TEXT SEGMENT –
-*-*-

Currently 17 states offer residents some type scholarship tax credit, according to the National Conference of State Legislatures. Each differs slightly in the amount and types of taxes an individual or corporation can write-off, as well as eligibility requirements for students.

It's unclear exactly how a federal scholarship tax credit program would be structured. The White House has offered few details on its private school choice agenda, including the $250 million proposal included in the president's fiscal 2018 spending plan.

That being said, President Trump and Secretary of Education Betsy DeVos have spent a lot of political capital touting Florida's scholarship tax credit program: Trump called out Denisha Merriweather in his joint address to Congress last month, applauding the young woman who received a school voucher from the Sunshine State's program to attend a private school and eventually became the first member of her family to graduate from high school and college. Days later, Trump and DeVos visited a Catholic school in Orlando, where hundreds of students attend the school using a voucher from the state's tax credit scholarship program.

Florida's program, which was first implemented in 2001 under former Gov. Jeb Bush, allows corporations to apply for a tax credit to be applied to income tax, sales tax, some excise taxes, insurance premium tax or severance tax. The most common credit, provided for income tax, can be worth up to 75 percent of a corporation's total income liability. The scholarships are disbursed to low-income students who are entering kindergarten or first grade, or who attended a public school the previous school year.

In other states, like Arizona, the program allows both individuals and corporations to claim a tax credit on income, with scholarship funds from individuals going to any student the scholarship-granting organization chooses and scholarship funds from corporations going specifically to low-income students.

In Louisiana and Rhode Island, students' household income must be no more than 250 percent of the federal poverty level, or $60,750 for a family of four, and in Iowa and Virginia it must be no more than 300 percent, or $72,900 for a family of four. Students in Pennsylvania qualify if their family income is $60,000 or less. Many states peg eligibility to whether a student qualifies for free or reduced-priced lunch.

In New Hampshire, any student attending a public school qualifies for a voucher from the program, so long as 40 percent of the vouchers are targeted to students who qualify for free and reduced-priced lunch.

-*-*-

WHAT TO WORK ON –
Summarize the passage on scholarship tax credits in two sentences. The data come from a separate source unrelated to the passage.

SOURCE INFORMATION –
-*-*-

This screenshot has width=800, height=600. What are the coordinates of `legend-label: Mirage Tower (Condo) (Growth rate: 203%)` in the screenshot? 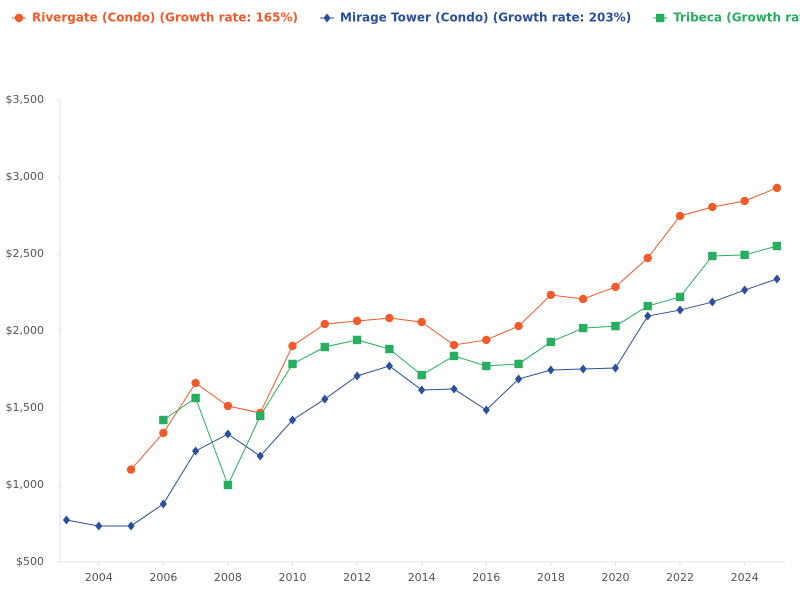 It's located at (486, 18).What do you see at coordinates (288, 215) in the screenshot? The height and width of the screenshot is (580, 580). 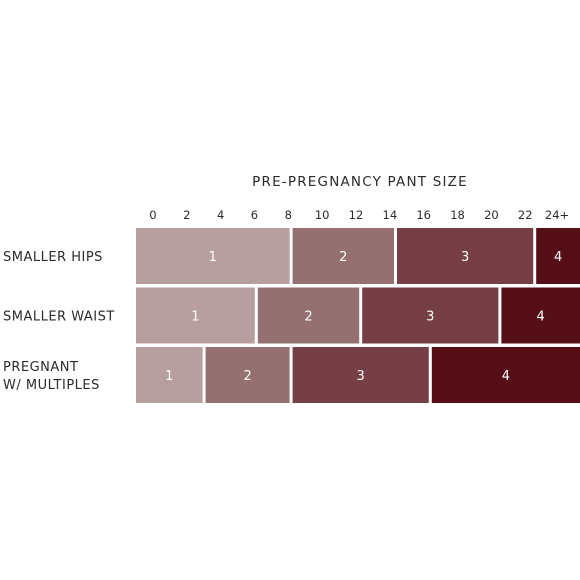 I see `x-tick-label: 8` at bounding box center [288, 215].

-*-*-

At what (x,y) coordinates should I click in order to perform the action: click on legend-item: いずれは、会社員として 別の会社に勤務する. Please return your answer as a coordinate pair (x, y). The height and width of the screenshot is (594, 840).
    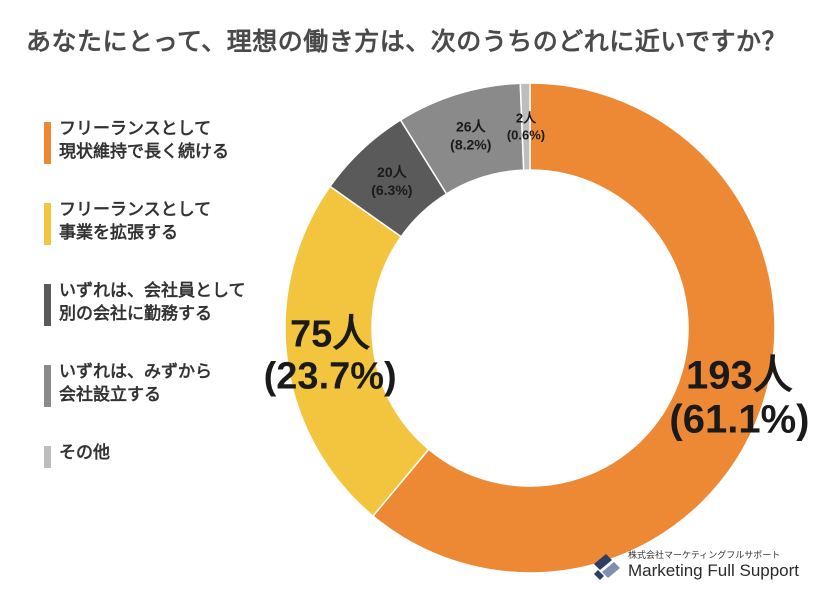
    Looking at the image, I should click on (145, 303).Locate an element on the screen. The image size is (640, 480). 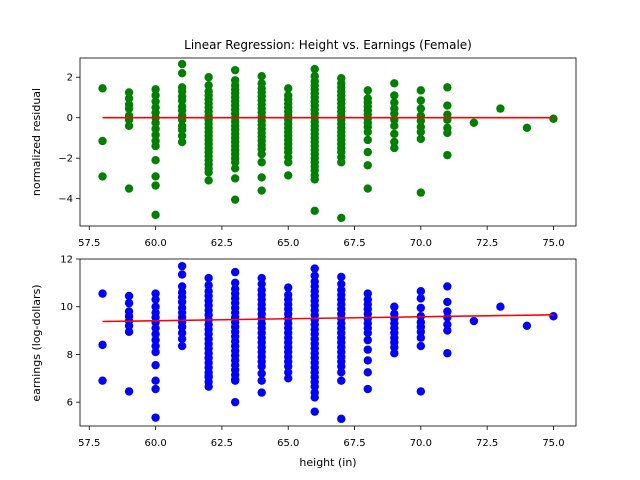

-*-*-

REPLY TO THE EXERCISE –
Seventeen states offer some type of scholarship tax credit, each with different rules on which taxes can be written off and which students are eligible, while the structure of a federal program remains unclear. President Trump and Secretary DeVos have promoted Florida's program, which grants corporations tax credits and funds scholarships for low-income students, while states such as Arizona, Louisiana, and New Hampshire set their own rules on who can claim credits and which students qualify.